▸ Given instruction
Output as a JSON list of strings the rows from the line that contains "Task: Open the" through the line that contains "Viewport: 1092px width, 1095px height.", both included, with one string per line and no blank lines.
BEGIN Records to use
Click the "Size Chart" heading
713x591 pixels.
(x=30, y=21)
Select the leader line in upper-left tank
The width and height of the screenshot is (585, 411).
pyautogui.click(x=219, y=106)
END Records to use
BEGIN Records to use
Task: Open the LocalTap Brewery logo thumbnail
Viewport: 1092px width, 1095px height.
END Records to use
▸ Exercise output
[
  "Task: Open the LocalTap Brewery logo thumbnail",
  "Viewport: 1092px width, 1095px height."
]